Mais au-delà du front militaire, le pays fait face à une pression économique croissante. Depuis le 30 avril, plusieurs axes stratégiques d’approvisionnement autour de la capitale restent perturbés, accentuant la vulnérabilité logistique d’un État enclavé dont une large partie des flux commerciaux dépend du transport terrestre régional.

Cette pression simultanée — militaire, communautaire et économique — fragilise davantage la capacité de l’État à reprendre l’initiative.

Le Sahel face à une nouvelle phase de déstabilisation

Pour de nombreux analystes, le Mali entre aujourd’hui dans une phase critique de son histoire sécuritaire. La professionnalisation des groupes armés, leur capacité à mener des opérations synchronisées et leur implantation croissante dans les zones rurales laissent entrevoir une conflictualité durable.

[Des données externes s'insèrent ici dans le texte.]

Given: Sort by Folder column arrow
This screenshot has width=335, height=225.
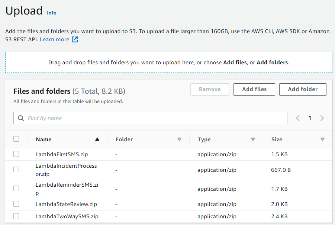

Au-delà du cas malien, c’est l’ensemble du Sahel qui apparaît désormais comme un espace de recomposition stratégique majeure, où les frontières héritées, les fragilités institutionnelles et les rivalités régionales créent un environnement propice à l’enracinement de conflits de longue durée.

Dans cet échiquier mouvant, le Mali n’est plus seulement un foyer de crise. Il devient, progressivement, l’un des baromètres les plus sensibles de l’avenir sécuritaire de l’Afrique sahélienne et méditerranéenne.